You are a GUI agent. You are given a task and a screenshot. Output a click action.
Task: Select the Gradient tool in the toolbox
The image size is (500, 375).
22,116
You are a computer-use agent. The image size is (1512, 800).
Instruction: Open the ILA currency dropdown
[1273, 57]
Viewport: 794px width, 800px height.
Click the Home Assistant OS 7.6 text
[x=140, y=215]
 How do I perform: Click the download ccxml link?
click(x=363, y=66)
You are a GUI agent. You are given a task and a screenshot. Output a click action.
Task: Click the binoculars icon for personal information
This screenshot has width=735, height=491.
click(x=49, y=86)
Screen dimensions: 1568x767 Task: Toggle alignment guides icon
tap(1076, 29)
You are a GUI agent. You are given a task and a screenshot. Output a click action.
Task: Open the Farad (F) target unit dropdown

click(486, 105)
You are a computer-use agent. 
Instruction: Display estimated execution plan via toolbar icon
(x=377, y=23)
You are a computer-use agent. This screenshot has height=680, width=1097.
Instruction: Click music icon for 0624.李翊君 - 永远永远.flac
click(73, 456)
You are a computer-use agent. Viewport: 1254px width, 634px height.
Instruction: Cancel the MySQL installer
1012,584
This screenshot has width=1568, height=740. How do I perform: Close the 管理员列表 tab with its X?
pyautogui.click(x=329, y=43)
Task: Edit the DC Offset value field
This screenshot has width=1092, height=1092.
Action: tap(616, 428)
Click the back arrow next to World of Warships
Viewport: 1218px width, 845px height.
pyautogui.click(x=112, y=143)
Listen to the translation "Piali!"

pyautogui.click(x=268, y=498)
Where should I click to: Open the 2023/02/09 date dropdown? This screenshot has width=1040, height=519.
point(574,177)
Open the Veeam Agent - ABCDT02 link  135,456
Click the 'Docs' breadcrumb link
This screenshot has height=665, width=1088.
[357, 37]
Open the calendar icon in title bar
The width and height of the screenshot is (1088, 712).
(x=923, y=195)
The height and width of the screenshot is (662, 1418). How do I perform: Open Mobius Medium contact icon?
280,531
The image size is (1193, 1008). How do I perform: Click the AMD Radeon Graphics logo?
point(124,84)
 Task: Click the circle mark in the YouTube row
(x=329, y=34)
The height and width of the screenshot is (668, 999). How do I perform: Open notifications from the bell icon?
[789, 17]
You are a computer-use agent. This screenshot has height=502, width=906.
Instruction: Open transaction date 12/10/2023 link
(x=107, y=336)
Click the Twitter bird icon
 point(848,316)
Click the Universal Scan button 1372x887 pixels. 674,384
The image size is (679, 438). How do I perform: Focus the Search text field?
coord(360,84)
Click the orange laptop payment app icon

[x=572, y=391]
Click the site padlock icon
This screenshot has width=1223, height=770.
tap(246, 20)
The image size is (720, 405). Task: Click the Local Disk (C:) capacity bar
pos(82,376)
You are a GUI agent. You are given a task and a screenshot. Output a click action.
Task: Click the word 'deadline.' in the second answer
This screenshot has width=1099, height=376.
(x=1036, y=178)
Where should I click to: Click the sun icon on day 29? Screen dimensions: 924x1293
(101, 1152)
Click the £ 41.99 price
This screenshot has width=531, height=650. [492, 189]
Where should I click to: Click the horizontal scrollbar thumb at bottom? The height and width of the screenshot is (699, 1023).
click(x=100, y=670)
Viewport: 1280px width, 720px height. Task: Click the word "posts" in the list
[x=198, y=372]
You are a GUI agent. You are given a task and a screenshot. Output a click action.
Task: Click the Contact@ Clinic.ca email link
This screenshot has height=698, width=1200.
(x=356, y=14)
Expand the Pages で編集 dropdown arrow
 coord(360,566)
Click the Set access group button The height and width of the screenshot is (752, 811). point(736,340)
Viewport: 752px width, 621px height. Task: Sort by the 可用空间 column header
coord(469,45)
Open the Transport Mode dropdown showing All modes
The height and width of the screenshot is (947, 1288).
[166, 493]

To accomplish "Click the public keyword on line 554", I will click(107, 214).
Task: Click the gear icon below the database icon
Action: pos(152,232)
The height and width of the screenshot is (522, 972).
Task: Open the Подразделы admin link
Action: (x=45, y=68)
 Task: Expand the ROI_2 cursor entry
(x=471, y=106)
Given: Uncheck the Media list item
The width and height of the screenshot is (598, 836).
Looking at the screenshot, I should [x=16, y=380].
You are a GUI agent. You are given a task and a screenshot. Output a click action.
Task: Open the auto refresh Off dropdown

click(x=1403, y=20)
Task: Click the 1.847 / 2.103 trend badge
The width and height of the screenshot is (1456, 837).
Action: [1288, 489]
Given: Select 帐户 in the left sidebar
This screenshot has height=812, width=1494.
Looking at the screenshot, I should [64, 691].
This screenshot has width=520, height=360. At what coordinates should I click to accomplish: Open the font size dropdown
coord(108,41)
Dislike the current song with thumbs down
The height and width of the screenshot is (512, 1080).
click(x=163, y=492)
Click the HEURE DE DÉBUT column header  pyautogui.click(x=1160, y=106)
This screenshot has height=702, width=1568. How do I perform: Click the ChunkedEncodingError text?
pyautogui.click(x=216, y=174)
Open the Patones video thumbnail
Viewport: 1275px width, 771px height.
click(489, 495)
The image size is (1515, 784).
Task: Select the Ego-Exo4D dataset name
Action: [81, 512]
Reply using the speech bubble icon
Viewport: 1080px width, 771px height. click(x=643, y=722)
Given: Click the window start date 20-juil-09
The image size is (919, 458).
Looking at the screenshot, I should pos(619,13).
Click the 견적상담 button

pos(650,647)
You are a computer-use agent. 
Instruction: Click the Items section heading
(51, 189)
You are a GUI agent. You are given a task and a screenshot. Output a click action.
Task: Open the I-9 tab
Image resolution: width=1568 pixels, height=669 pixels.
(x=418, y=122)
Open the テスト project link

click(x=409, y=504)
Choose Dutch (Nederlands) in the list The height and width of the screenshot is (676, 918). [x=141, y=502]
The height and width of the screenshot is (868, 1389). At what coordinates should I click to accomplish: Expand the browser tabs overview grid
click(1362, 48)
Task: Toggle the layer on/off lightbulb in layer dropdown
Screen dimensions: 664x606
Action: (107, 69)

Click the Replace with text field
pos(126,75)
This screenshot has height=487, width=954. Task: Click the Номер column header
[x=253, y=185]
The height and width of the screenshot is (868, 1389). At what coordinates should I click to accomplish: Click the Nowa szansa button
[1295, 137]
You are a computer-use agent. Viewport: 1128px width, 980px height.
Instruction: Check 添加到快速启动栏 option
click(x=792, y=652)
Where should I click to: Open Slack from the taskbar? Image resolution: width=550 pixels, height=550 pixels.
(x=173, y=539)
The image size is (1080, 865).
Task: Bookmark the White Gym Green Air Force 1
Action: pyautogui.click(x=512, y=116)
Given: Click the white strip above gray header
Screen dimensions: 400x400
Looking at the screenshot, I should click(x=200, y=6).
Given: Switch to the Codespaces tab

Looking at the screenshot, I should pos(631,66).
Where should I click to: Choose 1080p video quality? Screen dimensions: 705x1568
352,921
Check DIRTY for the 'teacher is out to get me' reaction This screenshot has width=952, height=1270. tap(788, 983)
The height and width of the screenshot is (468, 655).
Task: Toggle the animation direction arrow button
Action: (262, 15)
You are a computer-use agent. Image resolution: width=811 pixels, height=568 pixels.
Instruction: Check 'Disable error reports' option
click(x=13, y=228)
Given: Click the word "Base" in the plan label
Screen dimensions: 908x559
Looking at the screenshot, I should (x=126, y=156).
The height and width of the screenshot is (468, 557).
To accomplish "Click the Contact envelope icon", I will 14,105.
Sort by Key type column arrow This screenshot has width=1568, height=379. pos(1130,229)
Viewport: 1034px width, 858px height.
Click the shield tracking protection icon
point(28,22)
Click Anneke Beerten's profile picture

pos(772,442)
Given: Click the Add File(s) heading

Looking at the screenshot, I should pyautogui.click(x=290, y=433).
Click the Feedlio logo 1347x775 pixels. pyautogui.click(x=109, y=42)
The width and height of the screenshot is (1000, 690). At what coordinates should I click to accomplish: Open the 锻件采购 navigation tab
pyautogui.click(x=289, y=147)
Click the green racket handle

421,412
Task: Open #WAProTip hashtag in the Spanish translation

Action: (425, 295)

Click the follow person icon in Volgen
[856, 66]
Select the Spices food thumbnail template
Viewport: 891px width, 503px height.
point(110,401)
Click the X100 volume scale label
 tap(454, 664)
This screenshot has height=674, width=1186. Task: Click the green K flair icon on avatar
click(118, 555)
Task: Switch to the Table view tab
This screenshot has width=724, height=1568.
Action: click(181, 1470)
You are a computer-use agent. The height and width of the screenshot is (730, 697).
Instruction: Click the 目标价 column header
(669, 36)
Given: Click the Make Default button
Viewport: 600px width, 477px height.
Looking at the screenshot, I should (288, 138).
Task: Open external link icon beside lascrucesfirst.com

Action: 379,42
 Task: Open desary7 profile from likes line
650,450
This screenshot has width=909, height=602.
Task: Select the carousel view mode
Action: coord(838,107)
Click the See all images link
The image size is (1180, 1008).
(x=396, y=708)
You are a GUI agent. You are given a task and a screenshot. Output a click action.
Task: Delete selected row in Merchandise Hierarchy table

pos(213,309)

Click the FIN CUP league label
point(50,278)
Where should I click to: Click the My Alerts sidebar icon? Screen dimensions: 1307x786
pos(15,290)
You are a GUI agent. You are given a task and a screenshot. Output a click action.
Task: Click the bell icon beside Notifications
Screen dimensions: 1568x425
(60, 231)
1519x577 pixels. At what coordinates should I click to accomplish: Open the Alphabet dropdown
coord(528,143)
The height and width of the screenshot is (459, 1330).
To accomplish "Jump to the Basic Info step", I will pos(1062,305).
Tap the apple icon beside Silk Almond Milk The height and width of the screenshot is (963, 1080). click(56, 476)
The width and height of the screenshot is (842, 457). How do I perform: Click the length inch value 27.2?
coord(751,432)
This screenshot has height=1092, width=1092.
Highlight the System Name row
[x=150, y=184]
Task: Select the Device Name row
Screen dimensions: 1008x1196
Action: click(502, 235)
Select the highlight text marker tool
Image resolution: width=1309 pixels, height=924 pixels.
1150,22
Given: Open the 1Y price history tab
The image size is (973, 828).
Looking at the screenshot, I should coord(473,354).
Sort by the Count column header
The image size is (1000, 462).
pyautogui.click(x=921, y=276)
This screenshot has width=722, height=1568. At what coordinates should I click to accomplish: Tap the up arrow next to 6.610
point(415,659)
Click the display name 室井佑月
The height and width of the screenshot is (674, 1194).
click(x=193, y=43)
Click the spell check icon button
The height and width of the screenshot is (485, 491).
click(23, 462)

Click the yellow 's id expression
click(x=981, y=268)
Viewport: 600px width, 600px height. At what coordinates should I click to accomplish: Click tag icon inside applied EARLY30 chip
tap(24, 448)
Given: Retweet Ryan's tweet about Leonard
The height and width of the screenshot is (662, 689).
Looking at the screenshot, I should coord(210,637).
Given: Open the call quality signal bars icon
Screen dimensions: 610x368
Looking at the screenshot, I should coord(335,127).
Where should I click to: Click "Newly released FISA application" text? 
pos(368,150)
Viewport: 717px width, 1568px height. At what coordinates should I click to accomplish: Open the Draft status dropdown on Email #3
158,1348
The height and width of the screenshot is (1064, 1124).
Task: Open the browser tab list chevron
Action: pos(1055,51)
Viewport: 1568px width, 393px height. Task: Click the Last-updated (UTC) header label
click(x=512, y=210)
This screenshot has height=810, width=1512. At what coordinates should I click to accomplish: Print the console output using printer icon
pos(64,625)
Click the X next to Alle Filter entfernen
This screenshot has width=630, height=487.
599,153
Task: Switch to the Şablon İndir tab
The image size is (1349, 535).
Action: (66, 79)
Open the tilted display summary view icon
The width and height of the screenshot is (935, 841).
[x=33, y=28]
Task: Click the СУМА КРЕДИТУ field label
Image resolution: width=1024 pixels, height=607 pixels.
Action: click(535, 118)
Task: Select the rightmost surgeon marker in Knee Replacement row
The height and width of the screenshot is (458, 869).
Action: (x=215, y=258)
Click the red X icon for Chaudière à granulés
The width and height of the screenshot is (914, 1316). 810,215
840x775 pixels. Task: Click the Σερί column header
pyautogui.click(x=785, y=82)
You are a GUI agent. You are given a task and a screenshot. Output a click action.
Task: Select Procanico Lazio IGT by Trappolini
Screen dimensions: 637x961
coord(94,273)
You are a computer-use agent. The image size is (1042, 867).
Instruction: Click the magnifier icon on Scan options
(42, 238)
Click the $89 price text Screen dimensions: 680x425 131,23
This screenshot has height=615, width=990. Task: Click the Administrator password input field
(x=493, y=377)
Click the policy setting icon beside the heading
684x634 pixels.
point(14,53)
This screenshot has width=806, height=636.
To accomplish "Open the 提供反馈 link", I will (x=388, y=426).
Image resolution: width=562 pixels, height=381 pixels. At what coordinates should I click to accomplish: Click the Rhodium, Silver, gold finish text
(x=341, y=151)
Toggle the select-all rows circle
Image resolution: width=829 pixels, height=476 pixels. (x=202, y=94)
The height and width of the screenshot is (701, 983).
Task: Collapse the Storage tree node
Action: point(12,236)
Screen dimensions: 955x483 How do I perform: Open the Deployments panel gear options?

-- -- --

> Task to carry out: Repeat the entries above exactly, from the first line through the line containing "Task: Edit the DC Offset value field".

> Answer box:
You are a GUI agent. You are given a task and a screenshot. Output a click action.
Task: Select the Gradient tool in the toolbox
The image size is (500, 375).
22,116
You are a computer-use agent. The image size is (1512, 800).
Instruction: Open the ILA currency dropdown
[1273, 57]
Viewport: 794px width, 800px height.
Click the Home Assistant OS 7.6 text
[x=140, y=215]
 How do I perform: Click the download ccxml link?
click(x=363, y=66)
You are a GUI agent. You are given a task and a screenshot. Output a click action.
Task: Click the binoculars icon for personal information
This screenshot has width=735, height=491.
click(x=49, y=86)
Screen dimensions: 1568x767 Task: Toggle alignment guides icon
tap(1076, 29)
You are a GUI agent. You are given a task and a screenshot. Output a click action.
Task: Open the Farad (F) target unit dropdown

click(486, 105)
You are a computer-use agent. 
Instruction: Display estimated execution plan via toolbar icon
(x=377, y=23)
You are a computer-use agent. This screenshot has height=680, width=1097.
Instruction: Click music icon for 0624.李翊君 - 永远永远.flac
click(73, 456)
You are a computer-use agent. Viewport: 1254px width, 634px height.
Instruction: Cancel the MySQL installer
1012,584
This screenshot has width=1568, height=740. How do I perform: Close the 管理员列表 tab with its X?
pyautogui.click(x=329, y=43)
Task: Edit the DC Offset value field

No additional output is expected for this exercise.